# The Pigeon I Found 3-4 weeks ago



## andinla (Mar 11, 2003)

seems healthy as far as eating, drinking, poop. He still can not fly more than a few inches off the ground. His feathers have all grown back in. But my concern with him now, is the side where he had an injury under his wing his foot or upper leg area, he does not put any weight on that leg and will often fall side ways or he leans way back on his butt. I see him when he is walking and he will look off balance and wobbly, and then sometimes he walks fine. 

I thought maybe some of you may have experienced this before. I am having someone check him over tomorrow evening. I sure hope he is ok....

Thanks 
Andi

PS he made his first cooing today (yeah!!!)


----------



## Skyeking (Jan 17, 2003)

Hi Andi,

I'm sorry the bird is still suffering from the injury he had, and I'm glad you are seeking a rehabber or avian vet for consultation.

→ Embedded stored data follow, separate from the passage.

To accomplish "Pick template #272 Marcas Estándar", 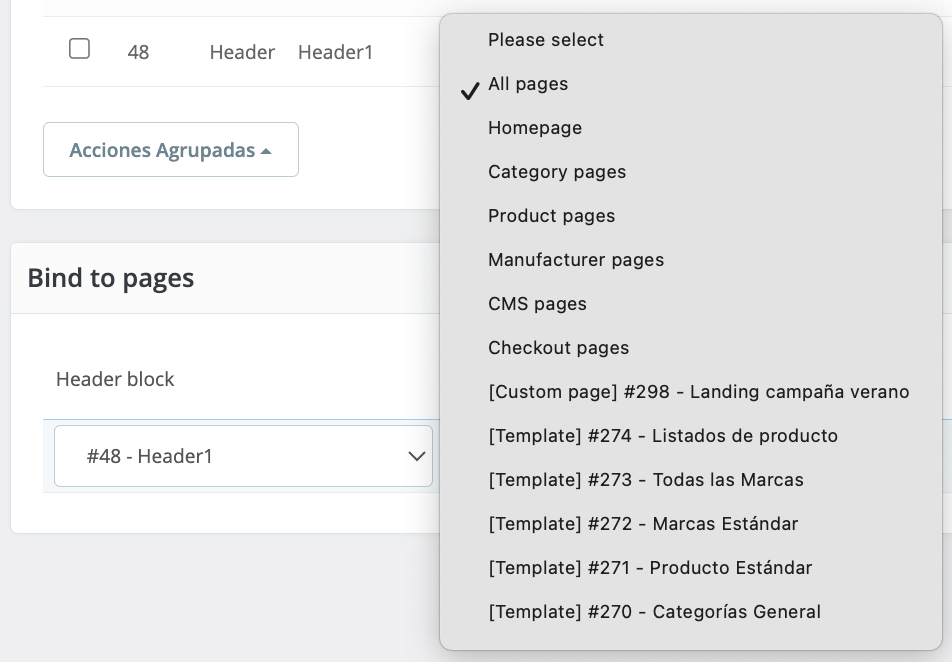I will click(643, 524).
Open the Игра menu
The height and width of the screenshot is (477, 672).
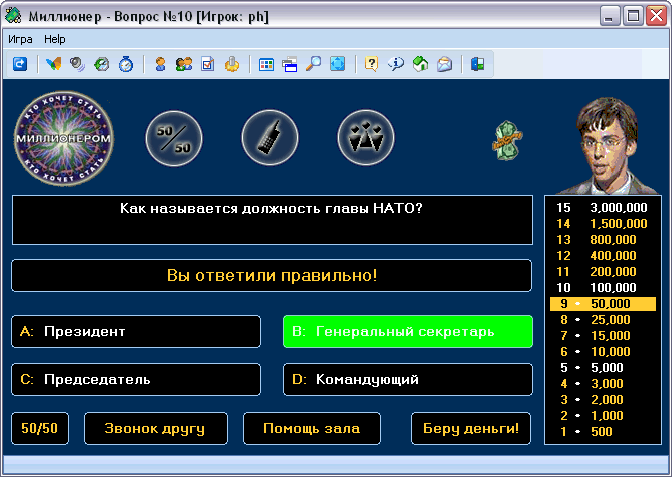point(21,39)
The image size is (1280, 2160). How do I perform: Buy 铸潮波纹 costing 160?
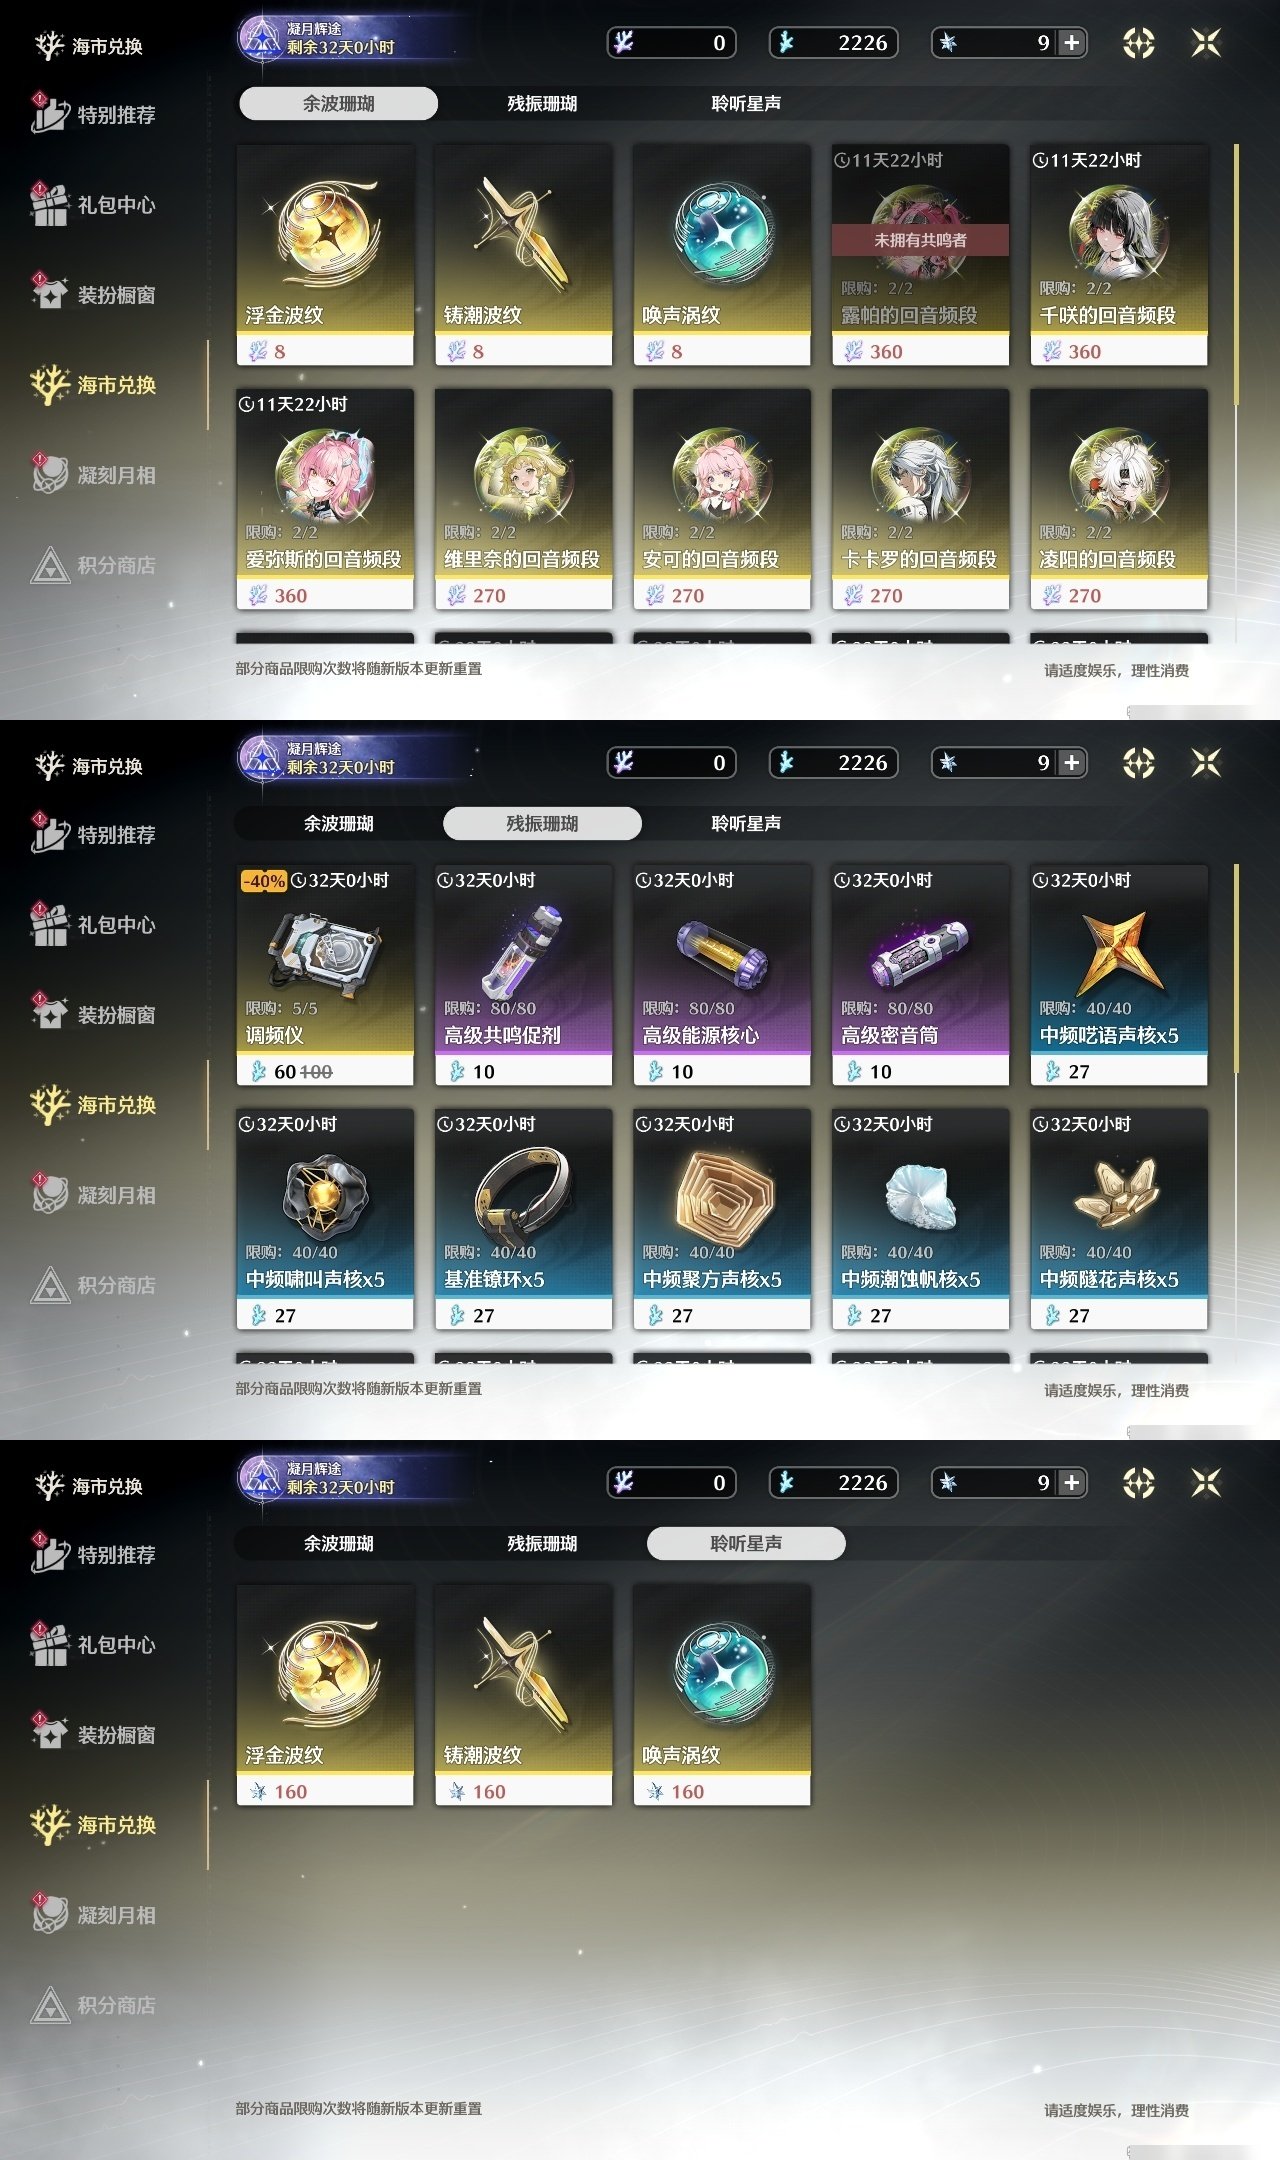coord(523,1695)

Is this the same bird that suffered from a hawk attack? Also...Is this a new symptom? Do you feel any sweeling in the area of the injury, any difference from his "good" side?

There is definitely something going on that can't be seen by the naked eye, but someone with skill can detect, whether it is an injury, broken bone, that never healed correctly, neurological (nerve damage), or disease that has set in where the trauma was. I think an x ray may be in order, if that wasn't done already.

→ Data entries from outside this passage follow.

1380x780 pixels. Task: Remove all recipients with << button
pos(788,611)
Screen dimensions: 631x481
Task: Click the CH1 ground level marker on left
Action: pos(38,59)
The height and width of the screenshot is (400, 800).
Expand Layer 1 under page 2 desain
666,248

I'm sure sending out my best thoughts that he will recover from this also!


----------



## andinla (Mar 11, 2003)

*Hi Treesa*

thank you , yes this is the same one , that was attacked. I don't see any swelling he seems to favor the one side. I will find out in another hour or so hopefully nothing to serious, I am growing really fond of this little pigeon. Thanxs for the good thoughts. 

Andi


----------